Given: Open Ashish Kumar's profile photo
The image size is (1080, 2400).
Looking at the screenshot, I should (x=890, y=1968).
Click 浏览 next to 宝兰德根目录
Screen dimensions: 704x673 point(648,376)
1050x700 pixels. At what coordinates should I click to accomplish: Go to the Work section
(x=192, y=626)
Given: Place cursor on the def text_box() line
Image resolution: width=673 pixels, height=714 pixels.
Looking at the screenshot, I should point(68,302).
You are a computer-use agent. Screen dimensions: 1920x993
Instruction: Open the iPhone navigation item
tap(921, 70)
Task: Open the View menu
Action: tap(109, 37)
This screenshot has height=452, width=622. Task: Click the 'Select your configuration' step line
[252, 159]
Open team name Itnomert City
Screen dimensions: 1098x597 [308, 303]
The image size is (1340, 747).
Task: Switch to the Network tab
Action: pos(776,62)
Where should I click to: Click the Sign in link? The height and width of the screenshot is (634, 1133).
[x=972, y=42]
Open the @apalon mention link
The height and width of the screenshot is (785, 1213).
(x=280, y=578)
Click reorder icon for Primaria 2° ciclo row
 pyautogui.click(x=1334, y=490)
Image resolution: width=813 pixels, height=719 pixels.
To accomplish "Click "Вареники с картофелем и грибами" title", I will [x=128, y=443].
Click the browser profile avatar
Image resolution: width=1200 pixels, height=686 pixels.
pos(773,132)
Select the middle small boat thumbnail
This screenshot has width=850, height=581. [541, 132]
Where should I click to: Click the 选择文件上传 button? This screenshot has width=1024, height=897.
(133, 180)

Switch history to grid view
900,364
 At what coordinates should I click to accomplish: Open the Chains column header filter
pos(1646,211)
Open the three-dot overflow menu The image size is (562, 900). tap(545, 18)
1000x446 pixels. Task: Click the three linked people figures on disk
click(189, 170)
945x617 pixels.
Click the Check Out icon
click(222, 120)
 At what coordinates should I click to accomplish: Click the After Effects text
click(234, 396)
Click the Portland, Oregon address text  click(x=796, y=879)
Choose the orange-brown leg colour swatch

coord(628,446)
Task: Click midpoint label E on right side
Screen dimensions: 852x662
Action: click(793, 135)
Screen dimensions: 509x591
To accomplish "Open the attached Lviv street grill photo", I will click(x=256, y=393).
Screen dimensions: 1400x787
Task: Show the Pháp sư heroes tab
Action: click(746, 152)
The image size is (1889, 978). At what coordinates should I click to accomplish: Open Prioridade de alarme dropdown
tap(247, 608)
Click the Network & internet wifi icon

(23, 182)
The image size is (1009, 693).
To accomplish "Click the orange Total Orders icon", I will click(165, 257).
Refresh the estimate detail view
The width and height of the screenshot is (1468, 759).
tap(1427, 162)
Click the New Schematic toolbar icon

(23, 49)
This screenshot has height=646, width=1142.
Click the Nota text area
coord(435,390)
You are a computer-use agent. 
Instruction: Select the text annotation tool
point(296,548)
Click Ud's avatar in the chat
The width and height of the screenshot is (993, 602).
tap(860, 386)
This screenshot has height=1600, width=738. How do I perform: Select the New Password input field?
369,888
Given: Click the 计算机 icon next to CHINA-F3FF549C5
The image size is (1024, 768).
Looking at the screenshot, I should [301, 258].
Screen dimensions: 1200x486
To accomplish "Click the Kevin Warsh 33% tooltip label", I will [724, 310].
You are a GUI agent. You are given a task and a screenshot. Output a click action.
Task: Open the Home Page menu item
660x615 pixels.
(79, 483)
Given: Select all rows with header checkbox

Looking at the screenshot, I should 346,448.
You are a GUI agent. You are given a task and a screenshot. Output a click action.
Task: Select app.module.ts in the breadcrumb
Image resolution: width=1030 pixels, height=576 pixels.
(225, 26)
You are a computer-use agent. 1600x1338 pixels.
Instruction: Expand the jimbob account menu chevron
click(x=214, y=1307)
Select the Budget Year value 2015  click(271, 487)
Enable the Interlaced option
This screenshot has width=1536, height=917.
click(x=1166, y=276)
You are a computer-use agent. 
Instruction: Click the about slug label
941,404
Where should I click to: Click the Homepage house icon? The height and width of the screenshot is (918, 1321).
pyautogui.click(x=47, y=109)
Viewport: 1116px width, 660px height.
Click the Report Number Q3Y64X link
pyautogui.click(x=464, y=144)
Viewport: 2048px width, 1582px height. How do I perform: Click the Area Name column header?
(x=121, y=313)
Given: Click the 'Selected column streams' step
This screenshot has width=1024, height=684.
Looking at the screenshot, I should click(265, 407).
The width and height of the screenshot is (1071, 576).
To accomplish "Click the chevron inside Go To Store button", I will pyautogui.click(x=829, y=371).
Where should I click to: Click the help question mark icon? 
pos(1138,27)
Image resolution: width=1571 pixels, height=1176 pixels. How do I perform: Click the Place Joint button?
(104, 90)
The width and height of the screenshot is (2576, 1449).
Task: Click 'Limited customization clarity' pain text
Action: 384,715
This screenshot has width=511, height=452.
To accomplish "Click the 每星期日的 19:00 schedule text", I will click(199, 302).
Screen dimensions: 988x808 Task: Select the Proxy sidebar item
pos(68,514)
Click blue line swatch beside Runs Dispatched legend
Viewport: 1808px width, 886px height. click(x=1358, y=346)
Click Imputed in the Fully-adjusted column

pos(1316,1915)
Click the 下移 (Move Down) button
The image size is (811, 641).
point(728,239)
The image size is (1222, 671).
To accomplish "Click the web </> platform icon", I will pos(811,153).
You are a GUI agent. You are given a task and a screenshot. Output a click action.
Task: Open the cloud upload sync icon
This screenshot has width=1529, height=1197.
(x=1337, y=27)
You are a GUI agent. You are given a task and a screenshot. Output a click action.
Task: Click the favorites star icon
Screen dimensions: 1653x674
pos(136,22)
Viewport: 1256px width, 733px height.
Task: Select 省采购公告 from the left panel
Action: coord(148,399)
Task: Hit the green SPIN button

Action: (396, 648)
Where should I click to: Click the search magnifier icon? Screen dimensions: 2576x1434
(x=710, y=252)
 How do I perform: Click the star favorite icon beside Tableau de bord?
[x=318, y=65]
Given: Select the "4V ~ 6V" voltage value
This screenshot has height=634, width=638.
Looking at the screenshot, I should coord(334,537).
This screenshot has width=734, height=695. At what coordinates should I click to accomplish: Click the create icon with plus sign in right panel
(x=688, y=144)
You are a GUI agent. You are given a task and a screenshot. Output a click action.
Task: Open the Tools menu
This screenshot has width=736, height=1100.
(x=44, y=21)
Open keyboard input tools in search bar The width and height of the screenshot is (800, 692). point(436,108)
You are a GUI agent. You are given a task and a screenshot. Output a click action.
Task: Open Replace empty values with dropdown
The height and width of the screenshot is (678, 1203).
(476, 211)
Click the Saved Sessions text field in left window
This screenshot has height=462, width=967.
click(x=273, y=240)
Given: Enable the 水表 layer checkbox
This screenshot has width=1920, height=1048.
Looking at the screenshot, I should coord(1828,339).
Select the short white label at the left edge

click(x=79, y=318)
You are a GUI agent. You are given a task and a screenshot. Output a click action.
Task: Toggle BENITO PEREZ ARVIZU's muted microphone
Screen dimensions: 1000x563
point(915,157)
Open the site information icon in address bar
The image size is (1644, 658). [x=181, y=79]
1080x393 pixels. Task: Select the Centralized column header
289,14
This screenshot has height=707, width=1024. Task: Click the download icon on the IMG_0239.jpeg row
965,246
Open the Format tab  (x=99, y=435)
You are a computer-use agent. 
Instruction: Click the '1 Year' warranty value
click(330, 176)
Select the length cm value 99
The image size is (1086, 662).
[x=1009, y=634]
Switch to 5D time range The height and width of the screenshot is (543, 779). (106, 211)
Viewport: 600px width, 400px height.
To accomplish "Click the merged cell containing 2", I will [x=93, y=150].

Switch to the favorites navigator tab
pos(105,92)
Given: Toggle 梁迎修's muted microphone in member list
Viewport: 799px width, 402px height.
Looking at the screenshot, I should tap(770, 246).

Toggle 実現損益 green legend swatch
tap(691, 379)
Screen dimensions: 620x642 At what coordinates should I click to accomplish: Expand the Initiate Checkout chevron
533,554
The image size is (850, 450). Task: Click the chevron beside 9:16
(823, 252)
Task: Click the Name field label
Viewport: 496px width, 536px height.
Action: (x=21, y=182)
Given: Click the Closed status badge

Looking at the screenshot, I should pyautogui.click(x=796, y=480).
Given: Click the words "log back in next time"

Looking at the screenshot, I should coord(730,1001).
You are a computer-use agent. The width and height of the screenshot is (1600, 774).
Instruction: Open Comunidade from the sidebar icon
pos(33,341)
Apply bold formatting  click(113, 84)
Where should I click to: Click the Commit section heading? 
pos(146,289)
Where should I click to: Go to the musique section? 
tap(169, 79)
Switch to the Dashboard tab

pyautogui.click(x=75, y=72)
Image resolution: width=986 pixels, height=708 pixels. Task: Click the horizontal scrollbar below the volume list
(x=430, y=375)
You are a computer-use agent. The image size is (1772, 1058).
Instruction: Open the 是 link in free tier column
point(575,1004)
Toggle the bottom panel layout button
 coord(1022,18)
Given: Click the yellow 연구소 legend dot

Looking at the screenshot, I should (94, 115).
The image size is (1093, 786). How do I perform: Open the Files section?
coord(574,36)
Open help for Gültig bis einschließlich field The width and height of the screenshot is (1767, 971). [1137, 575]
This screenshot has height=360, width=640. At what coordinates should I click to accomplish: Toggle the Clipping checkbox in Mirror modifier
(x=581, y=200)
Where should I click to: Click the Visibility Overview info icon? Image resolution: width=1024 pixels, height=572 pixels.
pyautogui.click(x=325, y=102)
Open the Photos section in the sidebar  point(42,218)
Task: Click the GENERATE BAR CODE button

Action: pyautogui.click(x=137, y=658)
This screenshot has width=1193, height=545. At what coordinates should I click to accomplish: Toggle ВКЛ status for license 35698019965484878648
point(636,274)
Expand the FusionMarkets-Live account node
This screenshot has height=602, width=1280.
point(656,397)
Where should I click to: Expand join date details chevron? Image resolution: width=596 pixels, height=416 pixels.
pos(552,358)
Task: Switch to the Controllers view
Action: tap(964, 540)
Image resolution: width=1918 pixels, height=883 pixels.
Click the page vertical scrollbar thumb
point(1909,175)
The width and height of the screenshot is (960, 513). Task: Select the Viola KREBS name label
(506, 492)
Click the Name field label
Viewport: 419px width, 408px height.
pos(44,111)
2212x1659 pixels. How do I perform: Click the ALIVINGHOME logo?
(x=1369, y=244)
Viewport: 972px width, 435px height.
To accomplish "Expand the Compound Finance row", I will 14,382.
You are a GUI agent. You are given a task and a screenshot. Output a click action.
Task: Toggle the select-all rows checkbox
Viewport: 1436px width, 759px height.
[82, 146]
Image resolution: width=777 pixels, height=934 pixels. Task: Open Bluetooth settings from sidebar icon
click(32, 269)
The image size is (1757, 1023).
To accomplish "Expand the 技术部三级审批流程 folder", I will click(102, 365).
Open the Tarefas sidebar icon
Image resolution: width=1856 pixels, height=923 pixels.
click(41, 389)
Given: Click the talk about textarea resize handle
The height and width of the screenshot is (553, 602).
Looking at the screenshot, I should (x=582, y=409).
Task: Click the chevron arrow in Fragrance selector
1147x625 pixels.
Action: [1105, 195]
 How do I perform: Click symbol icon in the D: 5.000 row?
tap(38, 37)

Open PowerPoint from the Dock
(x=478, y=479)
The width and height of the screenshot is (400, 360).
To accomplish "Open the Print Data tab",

=== ACTION ITEM ===
Each line from the one that contains "The width and height of the screenshot is (400, 360)." to the end of the data should be set down exactly, both ends included.

=== EXPECTED ANSWER ===
The width and height of the screenshot is (400, 360).
To accomplish "Open the Print Data tab",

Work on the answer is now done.